The second night of the first Democratic primary debate saw 10 candidates criticize President Donald Trump and spar over racial issues, the scope of healthcare policies and the universality of government assistance programs.

The debate on Thursday night came a day after the first batch of the 10 presidential hopefuls squared off in an event hosted by television network NBC in Miami, as the party decided to divide the field of 20 candidates into two groups of 10, reports Efe news.

Thursday’s stage featured former Vice President Joe Biden, Vermont Senator Bernie Sanders, California Senator Kamala Harris, South Bend Indiana Mayor Pete Buttigieg, New York Senator Kirsten Gillibrand, Colorado Senator Michael Bennett, former Colorado Governor John Hickenlooper, California Representative Eric Swalwell, activist and author Marianne Williamson and tech entrepreneur Andrew Yang.

The common denominator between all candidates was a withering criticism of Trump’s actions in his time in office, as well as their rejection of the tax cut package passed by the Republican-dominated Congress in 2017 that primarily benefited the wealthiest segments of the American society and is estimated to carry a loss of $1.5 trillion to US coffers.

Another target of their ire was Republican Senate Majority Leader Mitch McConnell, whose decision to refuse confirmation of former President Barack Obama’s Supreme Court nominee Merrick Garland in 2016 was widely seen among Democrats as a prime example of extreme partisanship and obstruction.

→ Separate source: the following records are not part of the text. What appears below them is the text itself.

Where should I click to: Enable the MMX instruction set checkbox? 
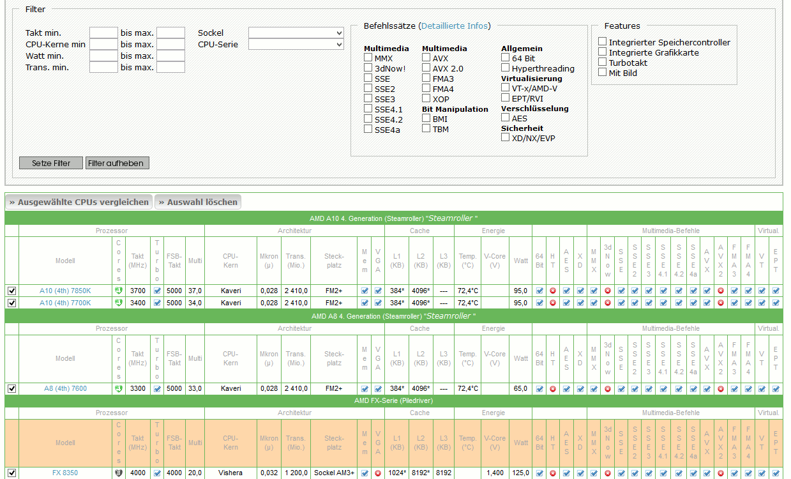click(368, 57)
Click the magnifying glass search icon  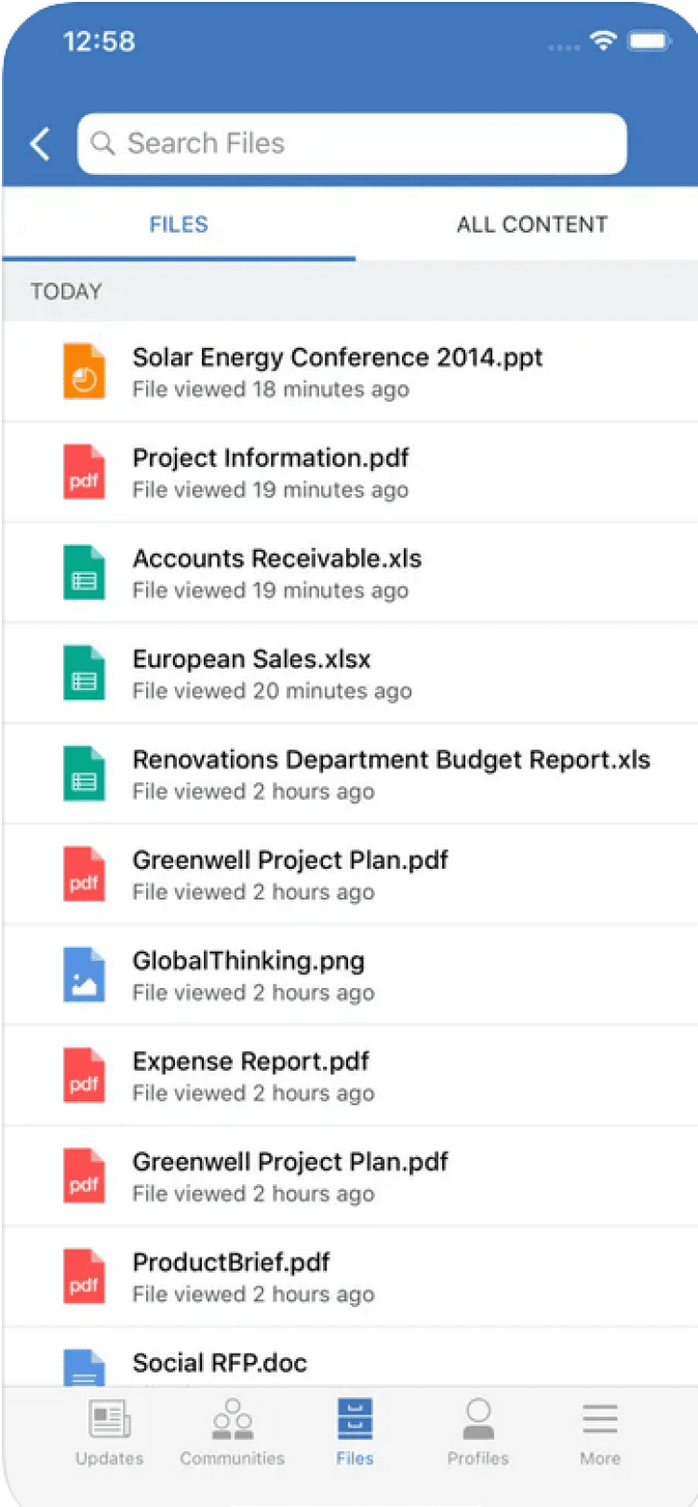click(x=103, y=144)
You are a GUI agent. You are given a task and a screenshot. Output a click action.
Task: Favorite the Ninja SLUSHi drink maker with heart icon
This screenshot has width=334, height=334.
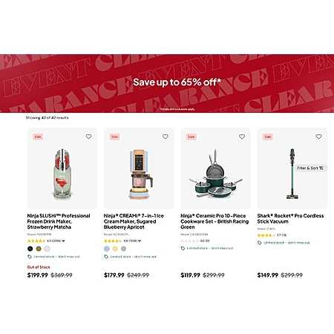click(x=88, y=137)
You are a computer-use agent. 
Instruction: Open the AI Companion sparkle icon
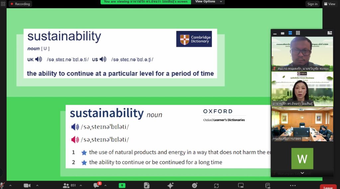click(x=170, y=186)
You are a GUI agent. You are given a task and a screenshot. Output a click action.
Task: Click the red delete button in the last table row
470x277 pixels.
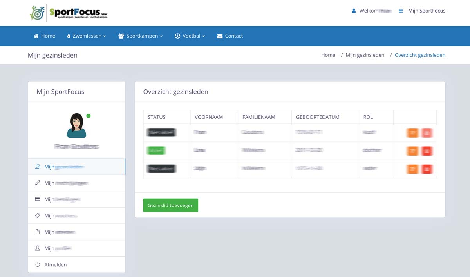coord(427,169)
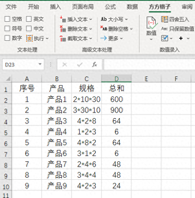This screenshot has height=198, width=195.
Task: Click the 删除文本 delete text icon
Action: tap(63, 29)
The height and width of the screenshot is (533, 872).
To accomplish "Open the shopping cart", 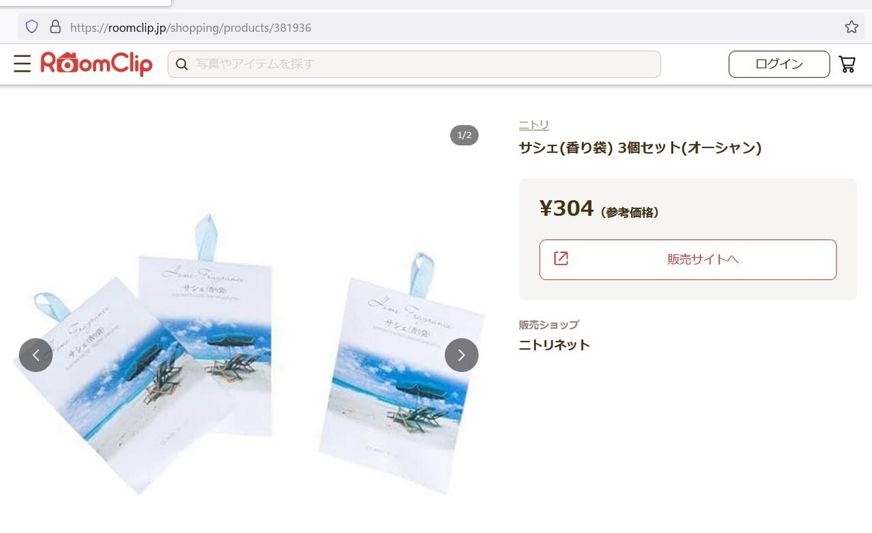I will point(847,64).
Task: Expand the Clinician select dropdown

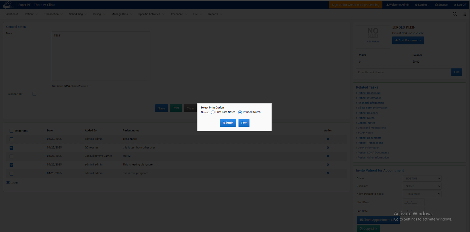Action: 422,186
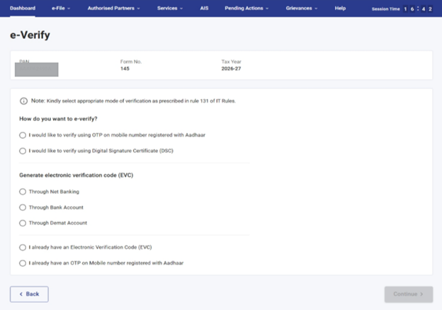Open the Services dropdown
The image size is (442, 310).
point(170,8)
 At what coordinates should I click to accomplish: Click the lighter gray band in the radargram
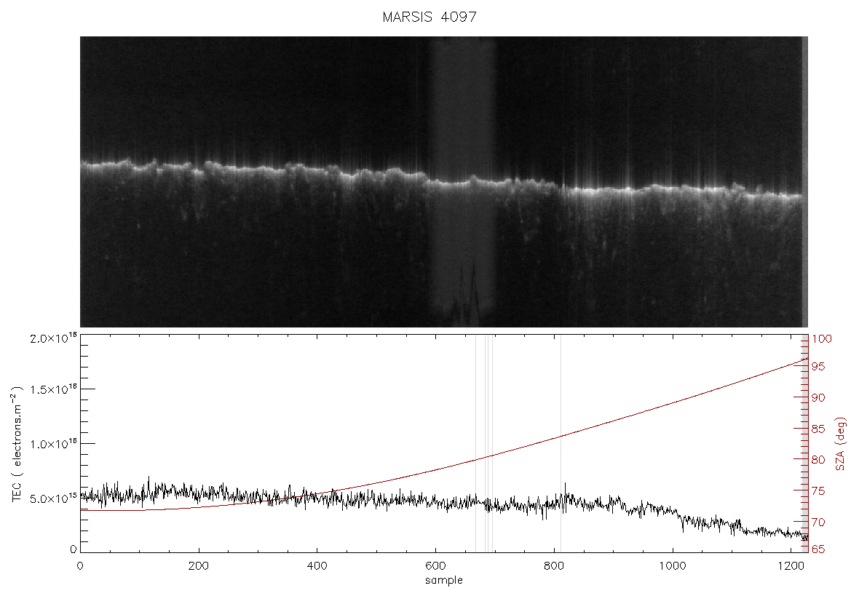(x=462, y=182)
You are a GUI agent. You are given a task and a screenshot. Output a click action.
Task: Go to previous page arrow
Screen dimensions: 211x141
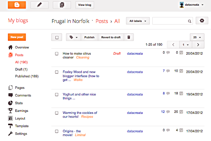tap(173, 45)
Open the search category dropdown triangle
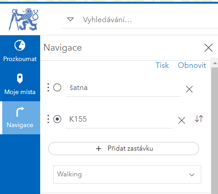The height and width of the screenshot is (194, 218). click(70, 19)
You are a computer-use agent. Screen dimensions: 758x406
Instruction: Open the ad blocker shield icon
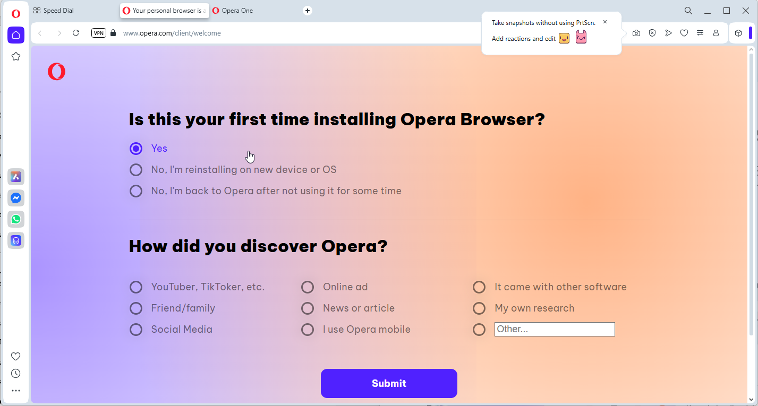tap(652, 33)
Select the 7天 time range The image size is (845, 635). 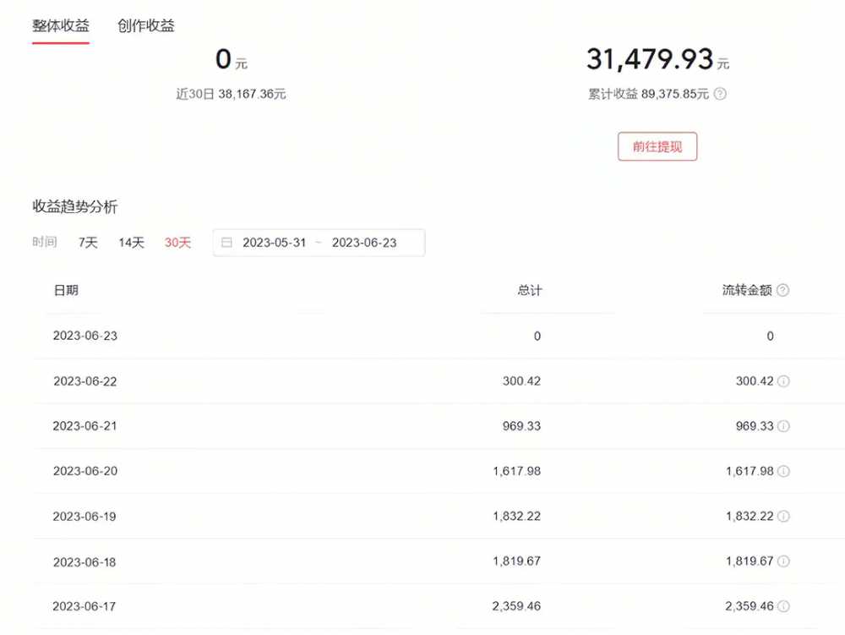pos(88,243)
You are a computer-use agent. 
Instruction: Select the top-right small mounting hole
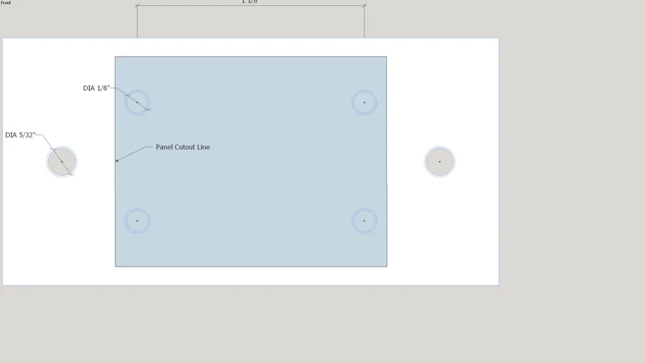364,102
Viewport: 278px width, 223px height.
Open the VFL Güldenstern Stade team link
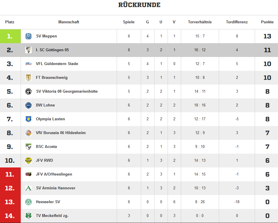pyautogui.click(x=57, y=64)
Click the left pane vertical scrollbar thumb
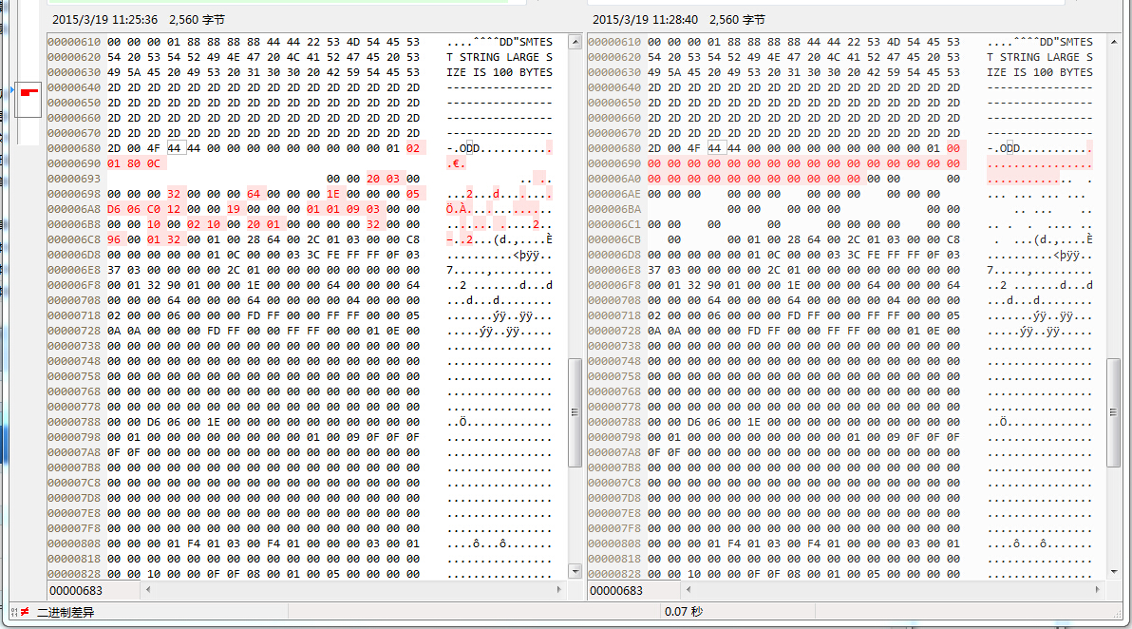 click(x=575, y=412)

Biden faced challenges from a new generation of presidential hopefuls who took aim at his decades-long record as a Delaware senator and questioned whether the party’s Obama-era policies have gone far enough in achieving progressive goals, Dow Jones reported.

The arguments pivoted over the role of government in healthcare and other issues – and whether the party should embrace aspects of democratic socialism, a position repeatedly pushed by Sanders, who was standing at Biden’s left.

In the sharpest exchange of the night, Harris, who is black and also of Indian descent, directly told Biden that while she didn’t believe he was a racist, it was hurtful to hear him warmly recall working with two deceased segregationist senators.

She also questioned his opposition to federally ordered busing to integrate schools during the 1970s.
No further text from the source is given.